Zhang Felicia, Emberson Lauren L
Department of Psychology, Princeton University, Princeton, NJ, United States.
Front Psychol. 2019 Aug 6;10:1792. doi: 10.3389/fpsyg.2019.01792. eCollection 2019.
Majority of visual statistical learning (VSL) research uses only offline measures, collected after the familiarization phase (i.e., learning) has occurred. Offline measures have revealed a lot about the extent of statistical learning (SL) but less is known about the learning mechanisms that support VSL. Studies have shown that prediction can be a potential learning mechanism for VSL, but it is difficult to examine the role of prediction in VSL using offline measures alone. Pupil diameter is a promising online measure to index prediction in VSL because it can be collected during learning, requires no overt action or task and can be used in a wide-range of populations (e.g., infants and adults). Furthermore, pupil diameter has already been used to investigate processes that are part of prediction such as prediction error and updating. While the properties of pupil diameter have the potentially to powerfully expand studies in VSL, through a series of three experiments, we find that the two are not compatible with each other. Our results revealed that pupil diameter, used to index prediction, is not related to offline measures of learning. We also found that pupil differences that appear to be a result of prediction, are actually a result of where we chose to baseline instead. Ultimately, we conclude that the fast-paced nature of VSL paradigms make it incompatible with the slow nature of pupil change. Therefore, our findings suggest pupillometry should not be used to investigate learning mechanisms in fast-paced VSL tasks.

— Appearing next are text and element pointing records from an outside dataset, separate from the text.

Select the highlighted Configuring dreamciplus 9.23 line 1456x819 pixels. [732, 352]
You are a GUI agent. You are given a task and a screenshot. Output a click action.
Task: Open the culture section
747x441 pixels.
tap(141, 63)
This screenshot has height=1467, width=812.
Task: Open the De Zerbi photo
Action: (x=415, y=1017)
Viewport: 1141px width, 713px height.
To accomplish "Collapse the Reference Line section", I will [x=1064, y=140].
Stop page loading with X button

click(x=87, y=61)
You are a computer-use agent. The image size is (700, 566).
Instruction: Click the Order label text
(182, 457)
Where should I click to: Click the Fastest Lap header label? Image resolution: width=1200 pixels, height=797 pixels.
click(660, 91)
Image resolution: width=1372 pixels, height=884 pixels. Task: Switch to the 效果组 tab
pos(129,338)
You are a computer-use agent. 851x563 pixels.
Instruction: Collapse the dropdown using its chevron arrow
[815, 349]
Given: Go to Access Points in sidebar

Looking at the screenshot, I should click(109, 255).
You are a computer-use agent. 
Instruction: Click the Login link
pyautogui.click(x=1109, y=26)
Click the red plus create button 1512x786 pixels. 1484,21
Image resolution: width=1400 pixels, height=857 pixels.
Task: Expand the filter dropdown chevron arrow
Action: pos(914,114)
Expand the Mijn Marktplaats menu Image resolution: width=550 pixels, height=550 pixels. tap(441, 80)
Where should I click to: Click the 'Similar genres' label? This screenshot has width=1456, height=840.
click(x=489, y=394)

大多数视觉统计学习(VSL)研究仅使用离线测量方法,这些方法是在熟悉阶段(即学习阶段)结束后收集的。离线测量方法揭示了大量关于统计学习(SL)程度的信息,但对于支持VSL的学习机制却知之甚少。研究表明,预测可能是VSL的一种潜在学习机制,但仅使用离线测量方法很难检验预测在VSL中的作用。瞳孔直径是一种很有前景的在线测量指标,可用于衡量VSL中的预测,因为它可以在学习过程中收集,无需明显的动作或任务,并且可用于广泛的人群(例如婴儿和成年人)。此外,瞳孔直径已被用于研究预测过程的一部分,如预测误差和更新。虽然瞳孔直径的特性有可能有力地扩展VSL研究,但通过一系列三个实验,我们发现两者并不兼容。我们的结果表明,用于衡量预测的瞳孔直径与学习的离线测量方法无关。我们还发现,看似由预测导致的瞳孔差异,实际上是我们选择作为基线的位置所导致的结果。最终,我们得出结论,VSL范式的快节奏性质使其与瞳孔变化的缓慢性质不兼容。因此,我们的研究结果表明,不应使用瞳孔测量法来研究快节奏VSL任务中的学习机制。